> [Written task]: Rewrite all of the records below as a numbered list, leaving out any blank lines.

> [Extracted records]:
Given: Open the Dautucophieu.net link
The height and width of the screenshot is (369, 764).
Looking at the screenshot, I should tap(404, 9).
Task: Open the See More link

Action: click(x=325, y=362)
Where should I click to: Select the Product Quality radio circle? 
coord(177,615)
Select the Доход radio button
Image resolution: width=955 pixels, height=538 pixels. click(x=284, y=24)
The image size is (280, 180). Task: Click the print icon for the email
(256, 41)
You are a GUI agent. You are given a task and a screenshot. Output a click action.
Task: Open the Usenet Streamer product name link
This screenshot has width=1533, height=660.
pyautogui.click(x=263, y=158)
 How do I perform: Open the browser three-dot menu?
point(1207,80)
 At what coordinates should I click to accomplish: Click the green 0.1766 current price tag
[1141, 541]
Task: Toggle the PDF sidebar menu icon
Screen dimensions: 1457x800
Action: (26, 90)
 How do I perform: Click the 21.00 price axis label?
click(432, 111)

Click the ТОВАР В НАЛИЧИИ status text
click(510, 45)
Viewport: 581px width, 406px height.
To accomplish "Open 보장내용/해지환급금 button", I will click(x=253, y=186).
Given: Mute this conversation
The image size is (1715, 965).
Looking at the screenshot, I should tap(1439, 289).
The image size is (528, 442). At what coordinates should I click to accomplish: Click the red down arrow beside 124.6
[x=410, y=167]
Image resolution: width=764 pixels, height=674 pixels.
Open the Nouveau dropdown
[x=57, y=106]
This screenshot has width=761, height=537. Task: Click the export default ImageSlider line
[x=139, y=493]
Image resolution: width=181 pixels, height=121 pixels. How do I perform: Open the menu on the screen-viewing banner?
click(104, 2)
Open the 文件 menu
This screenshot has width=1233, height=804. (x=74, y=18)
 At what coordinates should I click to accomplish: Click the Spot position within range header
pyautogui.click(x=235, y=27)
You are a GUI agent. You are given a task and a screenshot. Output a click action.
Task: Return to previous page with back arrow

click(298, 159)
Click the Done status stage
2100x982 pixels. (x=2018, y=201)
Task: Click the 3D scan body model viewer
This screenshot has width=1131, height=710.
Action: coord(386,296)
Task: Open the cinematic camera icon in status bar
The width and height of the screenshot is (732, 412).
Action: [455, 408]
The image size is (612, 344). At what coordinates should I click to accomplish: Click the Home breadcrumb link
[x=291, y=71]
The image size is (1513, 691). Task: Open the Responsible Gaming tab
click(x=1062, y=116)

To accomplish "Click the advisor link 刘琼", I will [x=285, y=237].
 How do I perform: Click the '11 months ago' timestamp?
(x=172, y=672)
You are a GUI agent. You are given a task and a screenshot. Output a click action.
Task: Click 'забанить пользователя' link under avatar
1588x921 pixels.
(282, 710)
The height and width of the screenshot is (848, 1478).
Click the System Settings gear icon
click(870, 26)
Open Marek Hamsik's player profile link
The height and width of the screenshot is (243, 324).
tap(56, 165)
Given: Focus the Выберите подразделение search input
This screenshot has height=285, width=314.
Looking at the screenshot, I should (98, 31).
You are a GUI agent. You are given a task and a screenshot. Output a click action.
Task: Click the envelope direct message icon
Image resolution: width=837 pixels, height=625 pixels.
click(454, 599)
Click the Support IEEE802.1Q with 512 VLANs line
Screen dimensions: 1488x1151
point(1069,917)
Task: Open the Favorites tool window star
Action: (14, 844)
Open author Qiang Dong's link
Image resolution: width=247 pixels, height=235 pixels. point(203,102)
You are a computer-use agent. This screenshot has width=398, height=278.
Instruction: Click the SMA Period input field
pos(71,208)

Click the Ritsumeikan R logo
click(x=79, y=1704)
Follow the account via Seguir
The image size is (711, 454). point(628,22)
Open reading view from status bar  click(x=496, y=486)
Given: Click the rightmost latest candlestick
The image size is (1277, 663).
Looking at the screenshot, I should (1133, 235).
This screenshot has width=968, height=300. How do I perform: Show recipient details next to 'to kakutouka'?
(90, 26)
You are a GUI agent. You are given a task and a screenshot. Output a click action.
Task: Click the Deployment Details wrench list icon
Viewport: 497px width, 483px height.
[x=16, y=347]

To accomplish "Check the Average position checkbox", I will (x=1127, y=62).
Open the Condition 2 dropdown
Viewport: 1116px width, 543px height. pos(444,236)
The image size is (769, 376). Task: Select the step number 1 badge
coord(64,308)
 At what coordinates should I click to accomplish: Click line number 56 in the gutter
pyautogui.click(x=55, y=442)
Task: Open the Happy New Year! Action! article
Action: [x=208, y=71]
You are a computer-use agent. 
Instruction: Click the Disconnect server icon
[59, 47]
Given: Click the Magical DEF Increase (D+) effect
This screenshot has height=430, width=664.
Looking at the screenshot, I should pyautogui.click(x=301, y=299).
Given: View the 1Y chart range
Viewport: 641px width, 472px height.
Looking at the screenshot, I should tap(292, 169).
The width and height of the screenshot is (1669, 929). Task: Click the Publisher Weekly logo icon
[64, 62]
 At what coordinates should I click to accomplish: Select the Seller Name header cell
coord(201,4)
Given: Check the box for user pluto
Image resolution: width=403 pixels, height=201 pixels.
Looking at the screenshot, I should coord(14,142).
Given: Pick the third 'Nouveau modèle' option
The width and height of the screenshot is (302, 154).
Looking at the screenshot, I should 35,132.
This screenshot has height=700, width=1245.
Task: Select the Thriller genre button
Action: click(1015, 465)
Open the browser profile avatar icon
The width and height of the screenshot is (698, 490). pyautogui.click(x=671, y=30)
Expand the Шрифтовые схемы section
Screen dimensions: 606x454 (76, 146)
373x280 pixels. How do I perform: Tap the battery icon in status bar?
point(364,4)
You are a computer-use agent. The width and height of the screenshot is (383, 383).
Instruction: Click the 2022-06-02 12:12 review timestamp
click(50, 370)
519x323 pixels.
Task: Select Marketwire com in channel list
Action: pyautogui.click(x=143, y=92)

> [Exercise solution]:
1. Given: Open the Dautucophieu.net link
2. The height and width of the screenshot is (369, 764).
3. Looking at the screenshot, I should tap(404, 9).
4. Task: Open the See More link
5. Action: click(x=325, y=362)
6. Where should I click to: Select the Product Quality radio circle? 
7. coord(177,615)
8. Select the Доход radio button
9. Image resolution: width=955 pixels, height=538 pixels. click(x=284, y=24)
10. The image size is (280, 180). Task: Click the print icon for the email
11. (256, 41)
12. You are a GUI agent. You are given a task and a screenshot. Output a click action.
13. Task: Open the Usenet Streamer product name link
14. This screenshot has width=1533, height=660.
15. pyautogui.click(x=263, y=158)
16.  How do I perform: Open the browser three-dot menu?
17. point(1207,80)
18.  At what coordinates should I click to accomplish: Click the green 0.1766 current price tag
19. [1141, 541]
20. Task: Toggle the PDF sidebar menu icon
21. Screen dimensions: 1457x800
22. Action: (26, 90)
23.  How do I perform: Click the 21.00 price axis label?
24. click(432, 111)
25. Click the ТОВАР В НАЛИЧИИ status text
26. click(510, 45)
27. Viewport: 581px width, 406px height.
28. To accomplish "Open 보장내용/해지환급금 button", I will click(x=253, y=186).
29. Given: Mute this conversation
30. The image size is (1715, 965).
31. Looking at the screenshot, I should tap(1439, 289).
32. The image size is (528, 442). At what coordinates should I click to accomplish: Click the red down arrow beside 124.6
33. [x=410, y=167]
34. Image resolution: width=764 pixels, height=674 pixels.
35. Open the Nouveau dropdown
36. [x=57, y=106]
37. This screenshot has width=761, height=537. Task: Click the export default ImageSlider line
38. [x=139, y=493]
39. Image resolution: width=181 pixels, height=121 pixels. How do I perform: Open the menu on the screen-viewing banner?
40. click(104, 2)
41. Open the 文件 menu
42. This screenshot has width=1233, height=804. (x=74, y=18)
43.  At what coordinates should I click to accomplish: Click the Spot position within range header
44. pyautogui.click(x=235, y=27)
45. You are a GUI agent. You are given a task and a screenshot. Output a click action.
46. Task: Return to previous page with back arrow
47. click(298, 159)
48. Click the Done status stage
49. 2100x982 pixels. (x=2018, y=201)
50. Task: Click the 3D scan body model viewer
51. This screenshot has width=1131, height=710.
52. Action: coord(386,296)
53. Task: Open the cinematic camera icon in status bar
54. The width and height of the screenshot is (732, 412).
55. Action: [455, 408]
56. The image size is (612, 344). At what coordinates should I click to accomplish: Click the Home breadcrumb link
57. [x=291, y=71]
58. The image size is (1513, 691). Task: Open the Responsible Gaming tab
59. click(x=1062, y=116)
60. To accomplish "Click the advisor link 刘琼", I will [x=285, y=237].
61.  How do I perform: Click the '11 months ago' timestamp?
62. (x=172, y=672)
63. You are a GUI agent. You are given a task and a screenshot. Output a click action.
64. Task: Click 'забанить пользователя' link under avatar
65. 1588x921 pixels.
66. (282, 710)
67. The height and width of the screenshot is (848, 1478).
68. Click the System Settings gear icon
69. click(870, 26)
70. Open Marek Hamsik's player profile link
71. The height and width of the screenshot is (243, 324).
72. tap(56, 165)
73. Given: Focus the Выберите подразделение search input
74. This screenshot has height=285, width=314.
75. Looking at the screenshot, I should (98, 31).
76. You are a GUI agent. You are given a task and a screenshot. Output a click action.
77. Task: Click the envelope direct message icon
78. Image resolution: width=837 pixels, height=625 pixels.
79. click(454, 599)
80. Click the Support IEEE802.1Q with 512 VLANs line
81. Screen dimensions: 1488x1151
82. point(1069,917)
83. Task: Open the Favorites tool window star
84. Action: (14, 844)
85. Open author Qiang Dong's link
86. Image resolution: width=247 pixels, height=235 pixels. point(203,102)
87. You are a computer-use agent. This screenshot has width=398, height=278.
88. Instruction: Click the SMA Period input field
89. pos(71,208)
90. Click the Ritsumeikan R logo
91. click(x=79, y=1704)
92. Follow the account via Seguir
93. The image size is (711, 454). point(628,22)
94. Open reading view from status bar  click(x=496, y=486)
95. Given: Click the rightmost latest candlestick
96. The image size is (1277, 663).
97. Looking at the screenshot, I should (1133, 235).
98. This screenshot has width=968, height=300. How do I perform: Show recipient details next to 'to kakutouka'?
99. (90, 26)
100. You are a GUI agent. You are given a task and a screenshot. Output a click action.
101. Task: Click the Deployment Details wrench list icon
102. Viewport: 497px width, 483px height.
103. [x=16, y=347]
104. To accomplish "Check the Average position checkbox", I will (x=1127, y=62).
105. Open the Condition 2 dropdown
106. Viewport: 1116px width, 543px height. pos(444,236)
107. The image size is (769, 376). Task: Select the step number 1 badge
108. coord(64,308)
109.  At what coordinates should I click to accomplish: Click line number 56 in the gutter
110. pyautogui.click(x=55, y=442)
111. Task: Open the Happy New Year! Action! article
112. Action: [x=208, y=71]
113. You are a computer-use agent. 
114. Instruction: Click the Disconnect server icon
115. [59, 47]
116. Given: Click the Magical DEF Increase (D+) effect
117. This screenshot has height=430, width=664.
118. Looking at the screenshot, I should pyautogui.click(x=301, y=299).
119. Given: View the 1Y chart range
120. Viewport: 641px width, 472px height.
121. Looking at the screenshot, I should tap(292, 169).
122. The width and height of the screenshot is (1669, 929). Task: Click the Publisher Weekly logo icon
123. [64, 62]
124.  At what coordinates should I click to accomplish: Select the Seller Name header cell
125. coord(201,4)
126. Given: Check the box for user pluto
127. Image resolution: width=403 pixels, height=201 pixels.
128. Looking at the screenshot, I should coord(14,142).
129. Given: Pick the third 'Nouveau modèle' option
130. The width and height of the screenshot is (302, 154).
131. Looking at the screenshot, I should 35,132.
132. This screenshot has height=700, width=1245.
133. Task: Select the Thriller genre button
134. Action: click(1015, 465)
135. Open the browser profile avatar icon
136. The width and height of the screenshot is (698, 490). pyautogui.click(x=671, y=30)
137. Expand the Шрифтовые схемы section
138. Screen dimensions: 606x454 (76, 146)
139. 373x280 pixels. How do I perform: Tap the battery icon in status bar?
140. point(364,4)
141. You are a computer-use agent. The width and height of the screenshot is (383, 383).
142. Instruction: Click the 2022-06-02 12:12 review timestamp
143. click(50, 370)
144. 519x323 pixels.
145. Task: Select Marketwire com in channel list
146. Action: pyautogui.click(x=143, y=92)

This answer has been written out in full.